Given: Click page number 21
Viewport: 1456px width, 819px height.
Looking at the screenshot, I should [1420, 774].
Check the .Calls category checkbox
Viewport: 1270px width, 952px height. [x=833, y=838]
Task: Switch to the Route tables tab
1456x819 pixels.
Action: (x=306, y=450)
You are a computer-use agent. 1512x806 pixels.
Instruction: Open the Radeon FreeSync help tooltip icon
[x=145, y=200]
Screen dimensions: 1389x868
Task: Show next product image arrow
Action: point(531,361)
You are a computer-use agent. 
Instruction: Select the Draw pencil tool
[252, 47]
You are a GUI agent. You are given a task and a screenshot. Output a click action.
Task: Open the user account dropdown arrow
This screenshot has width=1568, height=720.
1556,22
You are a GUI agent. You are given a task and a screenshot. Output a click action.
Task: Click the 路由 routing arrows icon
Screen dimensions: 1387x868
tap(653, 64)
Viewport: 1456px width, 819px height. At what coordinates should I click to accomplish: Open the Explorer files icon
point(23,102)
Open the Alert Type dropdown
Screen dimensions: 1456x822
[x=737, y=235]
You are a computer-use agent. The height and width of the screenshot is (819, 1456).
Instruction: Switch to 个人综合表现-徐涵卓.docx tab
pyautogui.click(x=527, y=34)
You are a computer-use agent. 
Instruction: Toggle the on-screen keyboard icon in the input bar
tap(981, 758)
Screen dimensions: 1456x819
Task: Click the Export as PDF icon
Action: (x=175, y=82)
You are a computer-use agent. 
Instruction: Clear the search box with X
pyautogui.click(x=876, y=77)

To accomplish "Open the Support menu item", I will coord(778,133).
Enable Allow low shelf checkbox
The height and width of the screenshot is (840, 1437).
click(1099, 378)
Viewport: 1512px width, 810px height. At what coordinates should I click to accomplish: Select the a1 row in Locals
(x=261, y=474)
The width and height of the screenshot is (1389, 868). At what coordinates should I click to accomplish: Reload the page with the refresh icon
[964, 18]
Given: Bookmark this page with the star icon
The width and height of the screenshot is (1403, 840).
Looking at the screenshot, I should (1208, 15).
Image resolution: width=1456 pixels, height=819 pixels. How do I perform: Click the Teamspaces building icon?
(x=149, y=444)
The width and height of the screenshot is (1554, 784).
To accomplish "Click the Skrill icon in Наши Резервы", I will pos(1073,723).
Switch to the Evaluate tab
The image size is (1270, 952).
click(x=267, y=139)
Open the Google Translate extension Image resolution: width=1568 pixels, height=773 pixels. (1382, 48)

● ● ● ● ● ● ●

▸ Try it:
Set down every record above exactly as given.

▸ Written response:
Given: Click page number 21
Viewport: 1456px width, 819px height.
Looking at the screenshot, I should [1420, 774].
Check the .Calls category checkbox
Viewport: 1270px width, 952px height. [x=833, y=838]
Task: Switch to the Route tables tab
1456x819 pixels.
Action: (x=306, y=450)
You are a computer-use agent. 1512x806 pixels.
Instruction: Open the Radeon FreeSync help tooltip icon
[x=145, y=200]
Screen dimensions: 1389x868
Task: Show next product image arrow
Action: point(531,361)
You are a computer-use agent. 
Instruction: Select the Draw pencil tool
[252, 47]
You are a GUI agent. You are given a task and a screenshot. Output a click action.
Task: Open the user account dropdown arrow
This screenshot has width=1568, height=720.
1556,22
You are a GUI agent. You are given a task and a screenshot. Output a click action.
Task: Click the 路由 routing arrows icon
Screen dimensions: 1387x868
tap(653, 64)
Viewport: 1456px width, 819px height. At what coordinates should I click to accomplish: Open the Explorer files icon
point(23,102)
Open the Alert Type dropdown
Screen dimensions: 1456x822
[x=737, y=235]
You are a computer-use agent. The height and width of the screenshot is (819, 1456).
Instruction: Switch to 个人综合表现-徐涵卓.docx tab
pyautogui.click(x=527, y=34)
You are a computer-use agent. 
Instruction: Toggle the on-screen keyboard icon in the input bar
tap(981, 758)
Screen dimensions: 1456x819
Task: Click the Export as PDF icon
Action: (x=175, y=82)
You are a computer-use agent. 
Instruction: Clear the search box with X
pyautogui.click(x=876, y=77)

To accomplish "Open the Support menu item", I will coord(778,133).
Enable Allow low shelf checkbox
The height and width of the screenshot is (840, 1437).
click(1099, 378)
Viewport: 1512px width, 810px height. At what coordinates should I click to accomplish: Select the a1 row in Locals
(x=261, y=474)
The width and height of the screenshot is (1389, 868). At what coordinates should I click to accomplish: Reload the page with the refresh icon
[964, 18]
Given: Bookmark this page with the star icon
The width and height of the screenshot is (1403, 840).
Looking at the screenshot, I should (1208, 15).
Image resolution: width=1456 pixels, height=819 pixels. How do I perform: Click the Teamspaces building icon?
(x=149, y=444)
The width and height of the screenshot is (1554, 784).
To accomplish "Click the Skrill icon in Наши Резервы", I will pos(1073,723).
Switch to the Evaluate tab
The image size is (1270, 952).
click(x=267, y=139)
Open the Google Translate extension Image resolution: width=1568 pixels, height=773 pixels. (1382, 48)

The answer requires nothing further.